Begitu pun Anjani, dirinya pun kaget saat mengucapkan kata 'teman'. Pasalnya sangat sedikit orang yang bisa berteman dengannya. Dan saat ini, apa dirinya sungguh-sungguh menganggap Dania sebagai temannya? Kenapa tidak, mereka berdua sama-sama wanita yang tersesat di dunia fana. Sama-sama wanita yang dibutakan oleh cinta yang tidak akan pernah bisa tercapai.
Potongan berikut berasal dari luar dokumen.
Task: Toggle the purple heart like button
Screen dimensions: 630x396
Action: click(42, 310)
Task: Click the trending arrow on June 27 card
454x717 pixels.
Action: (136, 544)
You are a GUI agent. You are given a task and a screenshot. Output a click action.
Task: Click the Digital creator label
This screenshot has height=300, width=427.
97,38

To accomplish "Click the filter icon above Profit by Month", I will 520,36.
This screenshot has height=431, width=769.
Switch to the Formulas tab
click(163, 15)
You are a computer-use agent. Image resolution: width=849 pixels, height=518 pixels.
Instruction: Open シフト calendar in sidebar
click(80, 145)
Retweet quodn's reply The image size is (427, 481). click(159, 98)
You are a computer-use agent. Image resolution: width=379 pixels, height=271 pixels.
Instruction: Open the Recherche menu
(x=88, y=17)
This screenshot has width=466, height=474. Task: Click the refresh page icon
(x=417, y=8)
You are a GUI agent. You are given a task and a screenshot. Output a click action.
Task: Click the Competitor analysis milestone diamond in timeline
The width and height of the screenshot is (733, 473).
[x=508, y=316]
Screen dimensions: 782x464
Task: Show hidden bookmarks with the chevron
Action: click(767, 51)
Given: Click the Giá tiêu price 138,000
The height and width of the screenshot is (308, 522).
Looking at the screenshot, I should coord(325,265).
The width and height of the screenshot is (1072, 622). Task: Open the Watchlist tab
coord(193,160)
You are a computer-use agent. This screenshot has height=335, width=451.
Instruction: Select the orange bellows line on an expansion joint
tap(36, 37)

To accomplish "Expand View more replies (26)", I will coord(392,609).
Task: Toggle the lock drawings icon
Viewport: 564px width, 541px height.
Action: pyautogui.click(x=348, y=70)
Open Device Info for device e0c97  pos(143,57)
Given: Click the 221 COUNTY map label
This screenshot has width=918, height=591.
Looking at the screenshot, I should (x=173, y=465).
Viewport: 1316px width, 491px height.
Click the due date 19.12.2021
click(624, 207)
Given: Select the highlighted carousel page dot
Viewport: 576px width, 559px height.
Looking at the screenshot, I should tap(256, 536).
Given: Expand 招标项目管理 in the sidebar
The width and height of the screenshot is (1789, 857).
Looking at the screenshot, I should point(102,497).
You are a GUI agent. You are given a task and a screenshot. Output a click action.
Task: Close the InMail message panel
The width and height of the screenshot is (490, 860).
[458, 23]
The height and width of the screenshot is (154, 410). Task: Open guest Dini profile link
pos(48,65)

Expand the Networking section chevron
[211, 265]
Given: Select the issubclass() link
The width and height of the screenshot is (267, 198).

"Aku malu buat menceritakan hidupku," Dania berhenti sejenak, menguatkan dirinya untuk bercerita. "Aku ini cuma istri simpanan dari seorang pengusaha kaya. Dan wanita tadi adalah istri sahnya. Kami menikah kontrak selama dua tahun dengan imbalan uang seratus juta ... Saat itu tanpa pikir panjang aku menerima kontrak yang Surya tawarkan, belum lagi segala kemewahan yang dia janjikan makin membuatku terlena ... aku nggak peduli dengan perkataan orang tentangku, yang penting aku bisa hidup senang bergelimang harta," Dania menghela napas. Anjani mendengarkan dalam diam.

"Ini bukan kehamilanku yang pertama, setahun lalu aku pernah hamil, namun Surya berhasil membujukku untuk menggugurkan kandunganku yang saat itu baru berusia empat minggu," air mata meleleh di pipi Dania. "Aku mencoba bertahan dengan sifat kasar Surya. Dia nggak pernah memperlakukanku dengan lembut saat kami berhubungan. Selalu ada tamparan yang mendarat di tubuhku," Anjani mengeryit membayangkan perlakuan Surya.

"Kenapa kamu nggak berhenti?" tanya Anjani, dia pun tidak kuat menahan air yang merembes dari matanya.

"Entahlah, aku juga nggak ngerti. Kenapa aku nggak berhenti setelah tahu sifatnya yang kasar? Saat kami bersama dia bisa berubah menjadi Surya yang baik, yang bisa berbuat romantis dan sangat perhatian padaku. Tapi berubah kasar saat kami di ranjang. Mungkin aku udah jatuh cinta sama kepribadian Surya yang hangat. Maka dari itu aku mencoba bertahan sekuat tenaga, tapi ternyata aku nggak sekuat itu ..." Dania mulai menangis tersedu. Anjani memeluknya sambil menangis juga. "Aku tahu, rasa cintaku ini salah. Nggak seharusnya aku mencintai orang seperti Surya yang hanya bisa menyakitiku,"

"Nggak ada yang salah sama yang namanya cinta. Cinta memang nggak punya logika. Cinta memang nggak pernah memilih orang untuk berlabuh. Cinta juga kadang nggak seindah yang kita bayangkan. Tapi tanpa cinta kita nggak bisa hidup. Mungkin cinta kamu sama Surya nggak pernah terbalas tapi masih ada makhluk kecil yang harus kamu jaga dan kamu cintai sepenuh hati," ucap Anjani.

Perkataannya itu seperti berbalik pada dirinya sendiri. Cintanya yang tak akan pernah sampai pada Rangga, namun masih ada makhluk kecil yang tumbuh di rahimnya sebagai pengganti Rangga. Malaikat kecilnya. Penyemangat dirinya. Penguat hidupnya.